I'm just starting to try the 00 style and first trys not to impressed. I'm guessing without the high heat of the wfo i will not see success. so you use 65% hydration and u used 3g of yeast for all 6 combined? If you would share you making process it would be appreciated. Nice pies. I begin my wfo build this summer.
To be frank, I never even entertained the idea of using Caputo 00 until well after I had finished building my WFO, so I guess I couldn't say how it might come out in a 500f bake. Maybe someone else can chime in and give their opinion. However, My impressions are below, with the exact procedures I used for my dough...Impressions:
1. The flour absorbs water well, and seems like I could go a bit higher in hydration than 65%, but I did not.
2. After the dough sat for about 6 or 7 minutes to autolyse for the first time, working it was easy and I did not have to add ANY bench flour.
3. Silky-smooth and not an ounce of pasty residue on my hands after kneading
4. Using no oil at all in my bulk container, the dough came out of the container on its own fairly easily. I just placed the container upside-down and let gravity pull it out. The dough seemed really insistent on sticking to itself.
5. After baking, it was incredibly light, chewiness was about half that of my crusts made with regular high gluten flour and had a beautiful tenderness that made me count down the bites til I got to the edges.
In summary, I liken the Caputo to a well aged, tender Wagyu
filet, whereas my best efforts before were akin to an excellent Angus Sirloin, while certainly nothing to complain about, it just does not compare to Wagyu.Procedures I used:
1. Doing the math backward, I wanted to end up with 260 gram dough balls, so I needed 155.22g Caputo 00 flour per pie, along with 100.9g of water per pie. This is 65% hydration, with the other couple of grams or so being salt and yeast.
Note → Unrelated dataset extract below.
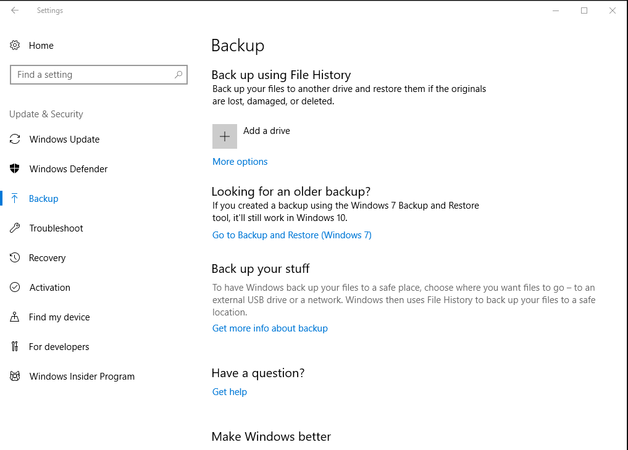Select the Recovery clock icon

tap(15, 257)
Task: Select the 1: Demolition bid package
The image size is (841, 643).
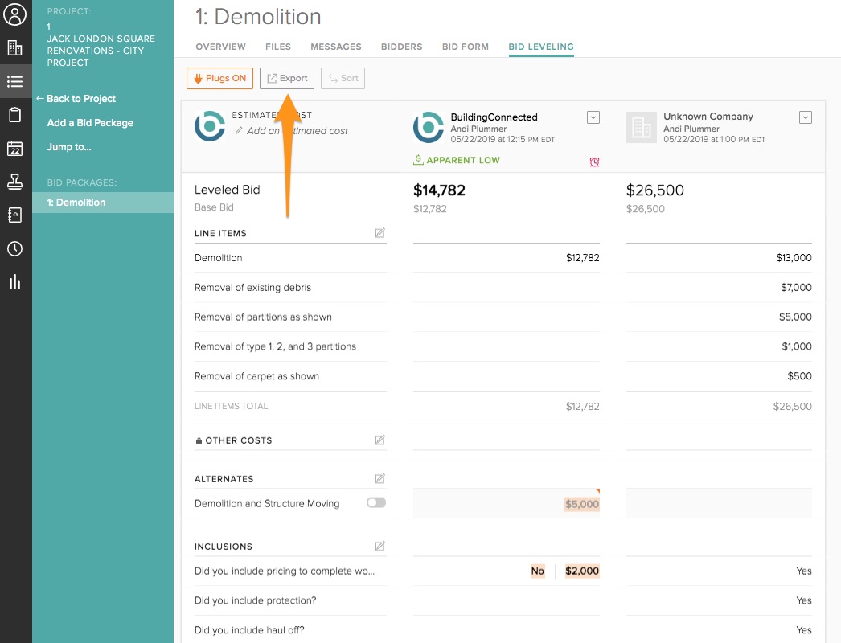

2. I measured out exactly 931g of flour and set it aside, measured out exactly 405g of cold water and 200g warm water(all bottled/purified)
3. I dissolved 3 grams of dry yeast in the warm water, then added the cold water and most of the flour(approximately 80%), just to get it all pretty wet. (I know 3 grams of yeast seems like too little, but it really isn't, especially if you let the dough ferment slowly over a few days in a colder environment.)
4. I used a plastic cake spatula to cut in the flour and get the mixture working a little.
5. I covered the bowl and let it sit for about 5 minutes
6. I then used the remaining 20% of the flour to clean off the spatula and proceeded to work in the rest of the flour by hand, occasionally rubbing my hands to remove anything that was sticking at that point, as well as cleaning the inside of the bowl to be certain that 100%(or close) of the flour would find it's way into the dough.
7. After about 5 minutes of working the dough, I again covered it and let it rest about 10 minutes.
8. I sprinkled in 22 grams of Mediteranian sea salt(Costco Japan) and began giving the dough an extensive kneading of about 8 to 10 minutes. By this time, the bowl was completely clean and I was working on a stainless steel countertop with absolutely no bench flour...and without any sticking issues at all.
9. I let the dough rest for another 5 minutes, gave it a final 3 or 4 minute kneading and placed it in an appropriate sized Rubbermaid container.
10. I set the container into my refrigerator, which is currently set to 3 degrees C (37.4 F), for 3 full days.
11. On the morning of my pizza party, I pulled the dough out of the fridge and let it rest for about an hour and a half at 17 C (62.6 F). This is just what my house is like in Winter. I do not try to do any temp control just for pizza.
12. I weighed and balled into six 260 gram doughballs and placed in my plastic dough trays which I lightly floured the bottoms of. They were balled at 1:30pm and baked over the course of the evening from 6:00pm to 8:30pm.
Hope that helps! It may not be the perfect procedure, but it worked for me! I wish you the best with your WFO this summer!! My advice to you is once you start, rest not until it is done!!